**Work instructions**
Each line below from the one containing "Viewport: 366px width, 176px height." through the one containing "This screenshot has width=1069, height=737." is to be given again exactly, and no line outside that span.
Segment Start: Task inputs
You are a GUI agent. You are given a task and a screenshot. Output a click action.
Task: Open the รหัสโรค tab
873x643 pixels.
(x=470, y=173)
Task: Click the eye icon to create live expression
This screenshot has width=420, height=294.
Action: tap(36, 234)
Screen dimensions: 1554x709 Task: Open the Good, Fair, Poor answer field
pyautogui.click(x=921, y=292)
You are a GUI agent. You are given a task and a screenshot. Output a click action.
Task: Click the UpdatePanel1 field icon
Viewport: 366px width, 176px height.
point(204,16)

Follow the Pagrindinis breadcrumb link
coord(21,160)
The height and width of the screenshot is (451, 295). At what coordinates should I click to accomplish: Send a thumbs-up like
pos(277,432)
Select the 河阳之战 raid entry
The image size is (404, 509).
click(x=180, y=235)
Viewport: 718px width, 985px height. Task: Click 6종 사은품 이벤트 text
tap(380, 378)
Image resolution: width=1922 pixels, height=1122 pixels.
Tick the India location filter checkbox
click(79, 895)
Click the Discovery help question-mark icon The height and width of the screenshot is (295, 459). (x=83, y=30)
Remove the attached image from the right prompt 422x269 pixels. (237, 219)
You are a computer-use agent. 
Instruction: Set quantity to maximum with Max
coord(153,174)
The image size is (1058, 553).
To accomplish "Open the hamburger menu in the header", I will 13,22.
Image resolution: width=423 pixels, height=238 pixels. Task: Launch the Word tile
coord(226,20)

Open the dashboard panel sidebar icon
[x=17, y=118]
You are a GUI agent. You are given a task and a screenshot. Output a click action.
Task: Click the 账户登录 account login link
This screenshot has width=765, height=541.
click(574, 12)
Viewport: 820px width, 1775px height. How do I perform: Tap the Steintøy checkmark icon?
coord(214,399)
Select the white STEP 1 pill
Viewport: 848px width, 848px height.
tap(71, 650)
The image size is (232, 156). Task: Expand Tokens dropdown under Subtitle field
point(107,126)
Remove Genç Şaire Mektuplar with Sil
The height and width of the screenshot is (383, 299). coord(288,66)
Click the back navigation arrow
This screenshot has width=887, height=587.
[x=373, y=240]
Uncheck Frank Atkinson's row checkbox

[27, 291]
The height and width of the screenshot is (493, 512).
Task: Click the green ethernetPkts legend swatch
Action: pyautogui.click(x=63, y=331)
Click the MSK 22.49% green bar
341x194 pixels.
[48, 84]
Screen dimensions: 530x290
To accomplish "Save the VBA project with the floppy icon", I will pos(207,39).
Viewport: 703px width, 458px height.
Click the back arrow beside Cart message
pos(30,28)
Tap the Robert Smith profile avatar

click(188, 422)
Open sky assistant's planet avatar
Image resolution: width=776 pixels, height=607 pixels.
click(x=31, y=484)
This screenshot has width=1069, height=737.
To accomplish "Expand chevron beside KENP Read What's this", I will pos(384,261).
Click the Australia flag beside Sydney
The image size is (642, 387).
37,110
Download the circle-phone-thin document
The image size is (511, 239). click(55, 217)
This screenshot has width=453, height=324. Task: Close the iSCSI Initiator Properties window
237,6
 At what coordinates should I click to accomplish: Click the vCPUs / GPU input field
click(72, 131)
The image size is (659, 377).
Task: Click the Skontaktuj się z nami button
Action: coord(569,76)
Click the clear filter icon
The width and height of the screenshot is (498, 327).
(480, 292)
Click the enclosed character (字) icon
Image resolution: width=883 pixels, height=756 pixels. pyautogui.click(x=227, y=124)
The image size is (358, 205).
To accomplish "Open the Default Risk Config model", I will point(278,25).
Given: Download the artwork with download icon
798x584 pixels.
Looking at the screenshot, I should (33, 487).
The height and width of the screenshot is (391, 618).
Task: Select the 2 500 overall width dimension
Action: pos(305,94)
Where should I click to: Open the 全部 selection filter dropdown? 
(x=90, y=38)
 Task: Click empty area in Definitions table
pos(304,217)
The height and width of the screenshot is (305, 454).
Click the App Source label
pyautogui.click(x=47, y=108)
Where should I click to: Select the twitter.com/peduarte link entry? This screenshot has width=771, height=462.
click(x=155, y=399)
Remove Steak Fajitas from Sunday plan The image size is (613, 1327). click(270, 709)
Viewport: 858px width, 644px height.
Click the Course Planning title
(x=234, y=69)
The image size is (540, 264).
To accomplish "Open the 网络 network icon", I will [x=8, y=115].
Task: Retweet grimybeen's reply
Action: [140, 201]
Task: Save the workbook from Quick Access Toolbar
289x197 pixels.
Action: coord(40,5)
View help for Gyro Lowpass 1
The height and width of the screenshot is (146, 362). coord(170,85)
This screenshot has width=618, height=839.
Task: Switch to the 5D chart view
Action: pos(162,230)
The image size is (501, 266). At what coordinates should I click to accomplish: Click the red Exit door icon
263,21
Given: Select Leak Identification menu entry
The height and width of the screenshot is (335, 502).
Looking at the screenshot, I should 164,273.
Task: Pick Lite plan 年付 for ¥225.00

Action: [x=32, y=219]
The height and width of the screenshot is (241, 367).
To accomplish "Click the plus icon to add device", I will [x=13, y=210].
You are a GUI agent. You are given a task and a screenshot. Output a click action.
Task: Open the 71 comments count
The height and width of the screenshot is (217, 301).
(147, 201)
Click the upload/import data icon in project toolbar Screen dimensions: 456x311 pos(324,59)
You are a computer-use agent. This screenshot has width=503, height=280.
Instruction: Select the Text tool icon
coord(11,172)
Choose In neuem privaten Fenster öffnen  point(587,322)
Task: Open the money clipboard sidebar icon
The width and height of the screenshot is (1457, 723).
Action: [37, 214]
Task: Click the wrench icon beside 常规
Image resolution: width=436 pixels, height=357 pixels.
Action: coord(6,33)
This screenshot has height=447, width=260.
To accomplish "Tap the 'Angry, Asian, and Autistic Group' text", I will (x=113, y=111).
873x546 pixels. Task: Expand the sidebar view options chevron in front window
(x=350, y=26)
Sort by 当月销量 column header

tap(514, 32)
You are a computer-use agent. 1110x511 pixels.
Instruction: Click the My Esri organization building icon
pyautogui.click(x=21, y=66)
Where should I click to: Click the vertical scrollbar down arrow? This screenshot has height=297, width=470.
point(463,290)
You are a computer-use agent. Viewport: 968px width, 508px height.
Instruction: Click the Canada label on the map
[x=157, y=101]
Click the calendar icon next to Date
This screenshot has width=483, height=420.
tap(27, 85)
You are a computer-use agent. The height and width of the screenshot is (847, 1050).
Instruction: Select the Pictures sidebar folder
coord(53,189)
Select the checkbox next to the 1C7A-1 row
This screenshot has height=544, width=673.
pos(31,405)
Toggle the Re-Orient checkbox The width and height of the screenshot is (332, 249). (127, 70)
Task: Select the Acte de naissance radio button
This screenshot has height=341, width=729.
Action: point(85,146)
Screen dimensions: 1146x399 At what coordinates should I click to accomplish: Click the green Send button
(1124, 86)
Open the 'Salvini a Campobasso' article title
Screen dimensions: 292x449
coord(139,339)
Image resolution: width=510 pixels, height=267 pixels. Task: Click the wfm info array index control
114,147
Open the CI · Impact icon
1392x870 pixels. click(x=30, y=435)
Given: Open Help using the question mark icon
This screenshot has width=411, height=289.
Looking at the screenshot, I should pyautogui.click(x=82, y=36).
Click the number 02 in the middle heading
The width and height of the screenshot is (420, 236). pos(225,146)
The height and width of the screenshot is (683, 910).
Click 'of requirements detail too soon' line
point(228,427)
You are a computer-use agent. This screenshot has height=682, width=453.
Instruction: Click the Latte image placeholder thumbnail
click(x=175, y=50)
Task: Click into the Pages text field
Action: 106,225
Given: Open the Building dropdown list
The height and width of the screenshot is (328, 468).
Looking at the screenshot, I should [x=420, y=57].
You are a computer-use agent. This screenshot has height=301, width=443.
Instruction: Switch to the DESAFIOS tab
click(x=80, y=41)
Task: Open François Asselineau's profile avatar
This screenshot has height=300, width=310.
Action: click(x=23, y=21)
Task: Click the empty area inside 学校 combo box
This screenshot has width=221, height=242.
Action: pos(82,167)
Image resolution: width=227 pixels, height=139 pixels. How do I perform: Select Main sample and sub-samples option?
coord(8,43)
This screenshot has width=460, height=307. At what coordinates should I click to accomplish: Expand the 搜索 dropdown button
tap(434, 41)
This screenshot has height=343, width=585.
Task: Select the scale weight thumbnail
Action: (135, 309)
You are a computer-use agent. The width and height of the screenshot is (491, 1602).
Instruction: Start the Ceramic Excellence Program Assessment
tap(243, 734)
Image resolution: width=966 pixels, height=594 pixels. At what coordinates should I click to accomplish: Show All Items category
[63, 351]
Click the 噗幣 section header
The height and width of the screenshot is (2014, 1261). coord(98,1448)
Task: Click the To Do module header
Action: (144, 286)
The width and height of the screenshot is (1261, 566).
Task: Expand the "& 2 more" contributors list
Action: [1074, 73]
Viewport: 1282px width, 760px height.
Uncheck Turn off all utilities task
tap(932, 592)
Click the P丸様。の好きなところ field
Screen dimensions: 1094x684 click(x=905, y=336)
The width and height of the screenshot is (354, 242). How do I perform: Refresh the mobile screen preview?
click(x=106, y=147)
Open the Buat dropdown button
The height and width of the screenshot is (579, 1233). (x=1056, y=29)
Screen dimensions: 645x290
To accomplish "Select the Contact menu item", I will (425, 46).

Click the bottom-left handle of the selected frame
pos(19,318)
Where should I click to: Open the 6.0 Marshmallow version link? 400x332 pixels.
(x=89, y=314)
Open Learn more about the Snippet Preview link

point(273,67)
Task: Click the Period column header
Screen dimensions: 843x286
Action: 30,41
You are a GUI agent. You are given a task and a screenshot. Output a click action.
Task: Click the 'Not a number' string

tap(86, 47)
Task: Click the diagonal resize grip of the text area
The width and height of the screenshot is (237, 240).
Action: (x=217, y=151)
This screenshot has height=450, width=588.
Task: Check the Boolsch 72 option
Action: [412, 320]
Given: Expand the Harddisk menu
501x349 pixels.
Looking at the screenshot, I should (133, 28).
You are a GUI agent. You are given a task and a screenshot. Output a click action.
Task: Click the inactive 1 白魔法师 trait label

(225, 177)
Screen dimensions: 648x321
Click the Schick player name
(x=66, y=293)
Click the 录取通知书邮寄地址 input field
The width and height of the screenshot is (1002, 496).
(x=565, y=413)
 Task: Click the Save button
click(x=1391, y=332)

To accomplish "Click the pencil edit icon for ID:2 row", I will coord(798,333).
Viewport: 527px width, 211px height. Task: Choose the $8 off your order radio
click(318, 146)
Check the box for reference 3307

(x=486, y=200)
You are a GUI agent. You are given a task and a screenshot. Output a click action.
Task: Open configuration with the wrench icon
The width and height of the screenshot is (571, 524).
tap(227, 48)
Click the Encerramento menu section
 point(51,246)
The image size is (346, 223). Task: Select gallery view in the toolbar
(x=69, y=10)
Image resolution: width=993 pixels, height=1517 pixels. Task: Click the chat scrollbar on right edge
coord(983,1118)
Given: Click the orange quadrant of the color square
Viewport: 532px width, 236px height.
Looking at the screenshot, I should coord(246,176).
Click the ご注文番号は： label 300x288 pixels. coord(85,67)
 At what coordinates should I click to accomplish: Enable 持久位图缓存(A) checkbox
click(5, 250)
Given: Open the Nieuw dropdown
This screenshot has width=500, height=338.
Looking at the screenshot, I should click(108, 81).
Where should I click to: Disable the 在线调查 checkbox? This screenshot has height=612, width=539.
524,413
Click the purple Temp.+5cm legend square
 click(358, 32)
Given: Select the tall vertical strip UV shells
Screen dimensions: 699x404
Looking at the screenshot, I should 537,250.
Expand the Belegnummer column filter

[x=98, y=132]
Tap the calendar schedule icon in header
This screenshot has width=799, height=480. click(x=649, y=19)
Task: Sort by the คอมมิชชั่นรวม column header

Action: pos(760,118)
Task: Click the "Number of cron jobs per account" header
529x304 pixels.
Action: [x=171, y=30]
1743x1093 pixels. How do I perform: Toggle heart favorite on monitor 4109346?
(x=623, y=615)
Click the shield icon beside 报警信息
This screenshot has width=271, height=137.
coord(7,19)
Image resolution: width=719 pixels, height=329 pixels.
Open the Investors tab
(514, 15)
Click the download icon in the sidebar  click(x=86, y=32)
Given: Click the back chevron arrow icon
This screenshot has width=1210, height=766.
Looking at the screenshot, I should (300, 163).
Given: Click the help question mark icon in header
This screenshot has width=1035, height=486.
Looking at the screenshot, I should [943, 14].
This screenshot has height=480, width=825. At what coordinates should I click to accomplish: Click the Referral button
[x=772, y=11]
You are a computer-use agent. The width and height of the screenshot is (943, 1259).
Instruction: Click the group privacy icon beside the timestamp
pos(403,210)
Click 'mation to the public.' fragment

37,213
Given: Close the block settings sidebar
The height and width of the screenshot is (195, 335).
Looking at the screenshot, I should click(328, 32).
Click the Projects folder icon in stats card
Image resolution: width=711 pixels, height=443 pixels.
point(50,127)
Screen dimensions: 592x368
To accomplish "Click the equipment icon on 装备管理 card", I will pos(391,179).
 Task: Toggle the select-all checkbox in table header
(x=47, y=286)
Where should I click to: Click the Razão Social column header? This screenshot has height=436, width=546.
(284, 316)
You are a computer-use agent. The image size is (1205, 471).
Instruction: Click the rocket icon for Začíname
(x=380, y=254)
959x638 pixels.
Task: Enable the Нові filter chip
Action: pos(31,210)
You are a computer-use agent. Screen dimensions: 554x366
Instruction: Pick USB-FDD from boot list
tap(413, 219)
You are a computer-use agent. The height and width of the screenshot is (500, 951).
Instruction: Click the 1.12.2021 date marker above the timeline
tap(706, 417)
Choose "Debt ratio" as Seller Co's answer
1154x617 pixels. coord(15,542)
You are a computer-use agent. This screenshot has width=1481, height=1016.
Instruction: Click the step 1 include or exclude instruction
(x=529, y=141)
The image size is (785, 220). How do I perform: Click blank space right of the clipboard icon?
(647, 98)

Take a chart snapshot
Segment End: Task inputs
**Output**
Viewport: 366px width, 176px height.
point(204,16)

Follow the Pagrindinis breadcrumb link
coord(21,160)
The height and width of the screenshot is (451, 295). At what coordinates should I click to accomplish: Send a thumbs-up like
pos(277,432)
Select the 河阳之战 raid entry
The image size is (404, 509).
click(x=180, y=235)
Viewport: 718px width, 985px height. Task: Click 6종 사은품 이벤트 text
tap(380, 378)
Image resolution: width=1922 pixels, height=1122 pixels.
Tick the India location filter checkbox
click(79, 895)
Click the Discovery help question-mark icon The height and width of the screenshot is (295, 459). (x=83, y=30)
Remove the attached image from the right prompt 422x269 pixels. (237, 219)
You are a computer-use agent. 
Instruction: Set quantity to maximum with Max
coord(153,174)
The image size is (1058, 553).
To accomplish "Open the hamburger menu in the header", I will 13,22.
Image resolution: width=423 pixels, height=238 pixels. Task: Launch the Word tile
coord(226,20)

Open the dashboard panel sidebar icon
[x=17, y=118]
You are a GUI agent. You are given a task and a screenshot. Output a click action.
Task: Click the 账户登录 account login link
This screenshot has width=765, height=541.
click(574, 12)
Viewport: 820px width, 1775px height. How do I perform: Tap the Steintøy checkmark icon?
coord(214,399)
Select the white STEP 1 pill
Viewport: 848px width, 848px height.
tap(71, 650)
The image size is (232, 156). Task: Expand Tokens dropdown under Subtitle field
point(107,126)
Remove Genç Şaire Mektuplar with Sil
The height and width of the screenshot is (383, 299). coord(288,66)
Click the back navigation arrow
This screenshot has width=887, height=587.
[x=373, y=240]
Uncheck Frank Atkinson's row checkbox

[27, 291]
The height and width of the screenshot is (493, 512).
Task: Click the green ethernetPkts legend swatch
Action: pyautogui.click(x=63, y=331)
Click the MSK 22.49% green bar
341x194 pixels.
[48, 84]
Screen dimensions: 530x290
To accomplish "Save the VBA project with the floppy icon", I will pos(207,39).
Viewport: 703px width, 458px height.
Click the back arrow beside Cart message
pos(30,28)
Tap the Robert Smith profile avatar

click(188, 422)
Open sky assistant's planet avatar
Image resolution: width=776 pixels, height=607 pixels.
click(x=31, y=484)
This screenshot has width=1069, height=737.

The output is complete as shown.